_OBJETIVOS:_
1. Transcreva a parte do trecho sobre sistemas simbólicos que começa em "eles   ajudam   a   construi" e termina em "a   sociedade.".
2. Segundo o trecho sobre sistemas simbólicos, quais exemplos de sistemas simbólicos Bourdieu cita?
3. Dê continuidade ao trecho sobre sistemas simbólicos a partir do ponto em que ele termina.

***** TRECHO DE ORIGEM *****

Na   era   globalizada,   os   meios   de   comunicação   não   apenas   permitem   a

articulação das ações dos grupos religiosos como também as potencializam.

213

Entre   os   cientistas   sociais   contemporâneos,   o   sociólogo   francês   Pierre

Bourdieu (1930-2002) propõe uma leitura do que chama sistemas simbólicos.

Os sistemas simbólicos são instrumentos de conhecimento e de comunicação

para a construção da realidade e propiciam aos indivíduos um sentido imediato

do mundo social. Para Bourdieu, a religião, a arte, a ciência e os mitos são

exemplos de sistemas simbólicos. Estudar esses sistemas é perceber como

eles   ajudam   a   construir   o   espaço   social   e   quais   são   seus   mecanismos   de

reprodução.

Bourdieu faz uma sociologia relacional, ou seja, que se volta para as diferentes

relações   que   os   indivíduos   estabelecem   uns   com   os   outros   na   sociedade.

***** LINHAS FORNECIDAS *****

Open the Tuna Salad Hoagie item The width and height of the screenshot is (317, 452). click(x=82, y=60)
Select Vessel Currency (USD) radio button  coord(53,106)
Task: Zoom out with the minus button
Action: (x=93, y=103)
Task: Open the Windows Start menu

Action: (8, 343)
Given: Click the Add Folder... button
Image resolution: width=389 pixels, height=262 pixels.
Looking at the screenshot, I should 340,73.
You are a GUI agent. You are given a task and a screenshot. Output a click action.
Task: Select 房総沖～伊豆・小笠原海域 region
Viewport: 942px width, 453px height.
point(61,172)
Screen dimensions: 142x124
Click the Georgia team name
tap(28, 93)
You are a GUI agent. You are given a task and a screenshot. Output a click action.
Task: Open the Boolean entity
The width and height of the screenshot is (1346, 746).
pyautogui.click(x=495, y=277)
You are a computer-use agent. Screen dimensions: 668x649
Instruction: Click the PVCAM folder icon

*****
***** LINHAS FORNECIDAS *****

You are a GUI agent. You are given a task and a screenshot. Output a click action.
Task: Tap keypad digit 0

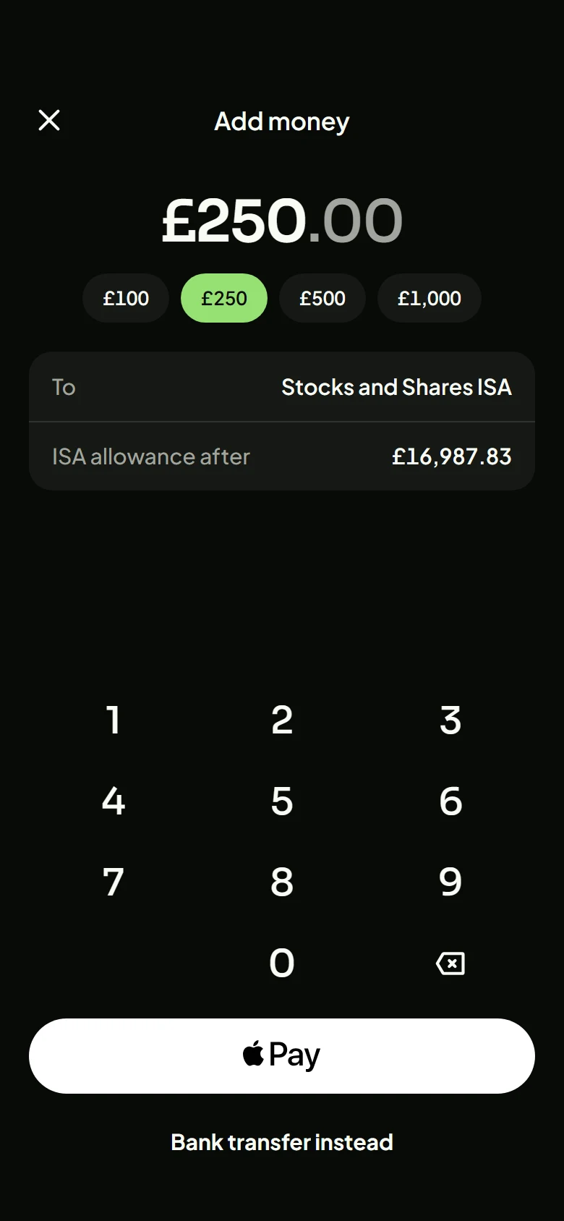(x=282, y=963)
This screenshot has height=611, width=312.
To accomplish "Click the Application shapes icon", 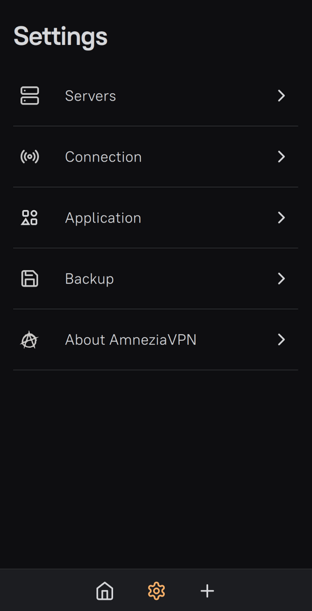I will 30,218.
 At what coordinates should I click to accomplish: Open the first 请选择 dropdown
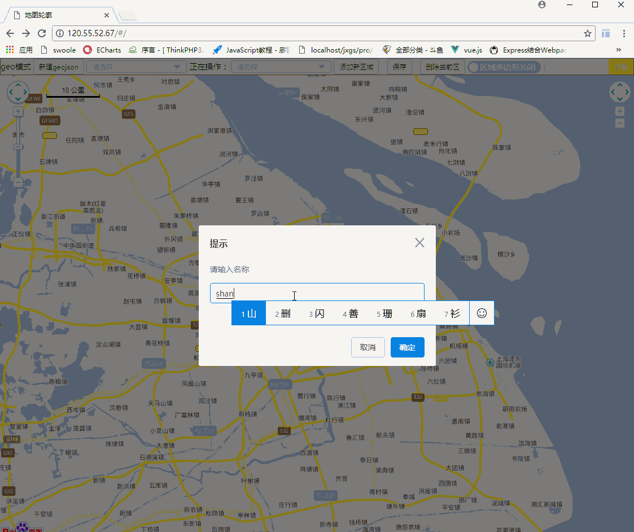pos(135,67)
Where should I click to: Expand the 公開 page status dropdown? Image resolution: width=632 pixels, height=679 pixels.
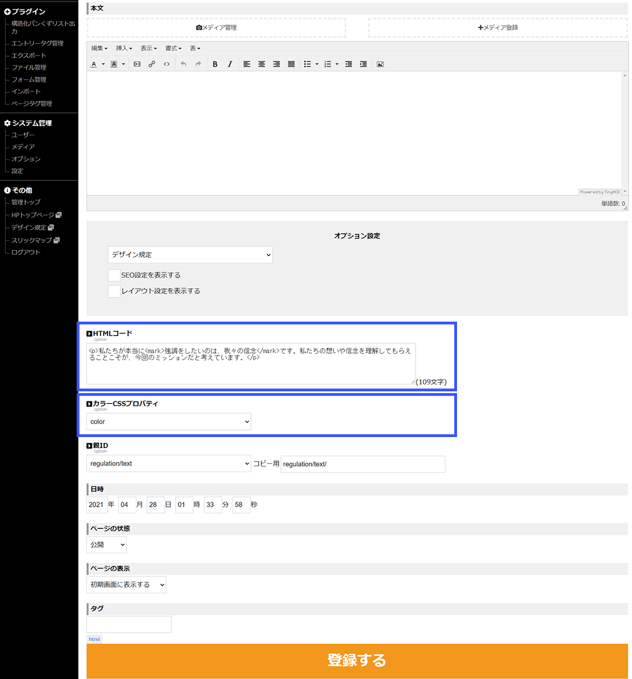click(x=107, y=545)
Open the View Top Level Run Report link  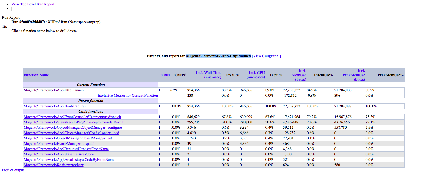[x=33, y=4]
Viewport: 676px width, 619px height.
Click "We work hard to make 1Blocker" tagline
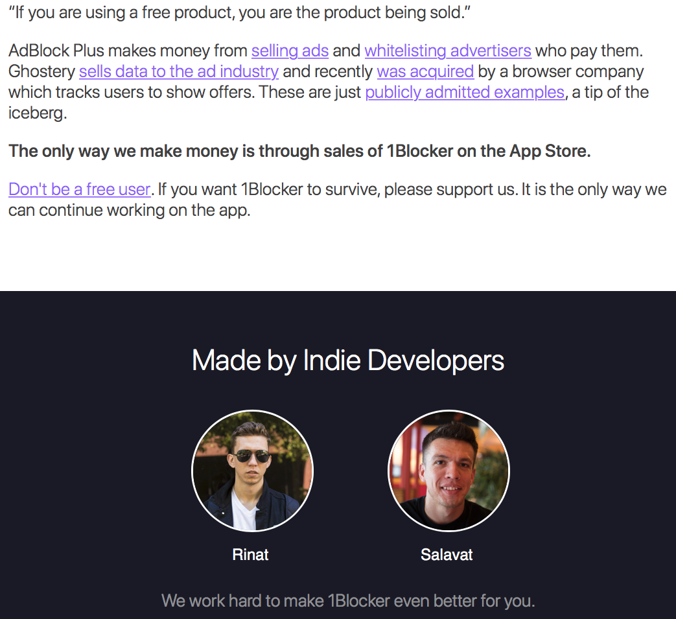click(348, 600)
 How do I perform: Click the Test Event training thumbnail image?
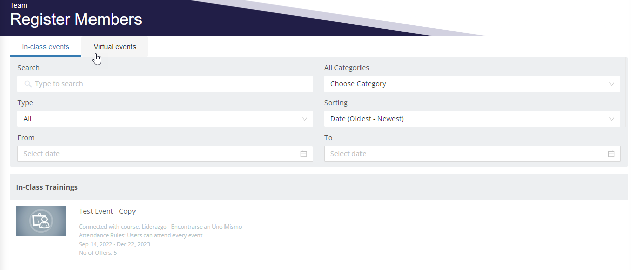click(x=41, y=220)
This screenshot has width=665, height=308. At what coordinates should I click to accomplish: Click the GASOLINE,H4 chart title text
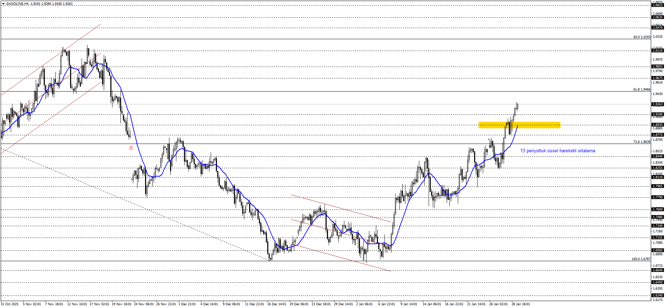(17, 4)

*****

_RESPOSTAS DAS TAREFAS:_
1.
eles   ajudam   a   construir   o   espaço   social   e   quais   são   seus   mecanismos   de

reprodução.

Bourdieu faz uma sociologia relacional, ou seja, que se volta para as diferentes

relações   que   os   indivíduos   estabelecem   uns   com   os   outros   na   sociedade.

2. A religião, a arte, a ciência e os mitos.

3.
Desse   modo,   ele   se   concentra   em   compreender   a   dominação   que   as

produções simbólicas exercem sobre os indivíduos, na medida em que elas

unem   (permitem   a   comunicação)   e   também   legitimam   distinções   (reforçam




diferenças).   No   campo   religioso,   essa   dominação   se   impõe   por   meio   de

especialistas:



A história da transformação do mito em religião (ideologia) não se pode separar

da   história   da   constituição   de   um   corpo   de   produtores   especializados   em

discursos e de ritos religiosos, quer dizer, do progresso da divisão do trabalho

religioso, que é, ele próprio, uma dimensão do progresso da divisão do trabalho

social,   portanto,   da   divisão   em   classes   e   que   conduz,   entre   outras

consequências, a que se desapossem os laicos dos instrumento de produção

simbólica.

BOURDIEU, Pierre. O poder simbólico. Rio de Janeiro: Bertrand Brasil, 1989,

p. 12-13.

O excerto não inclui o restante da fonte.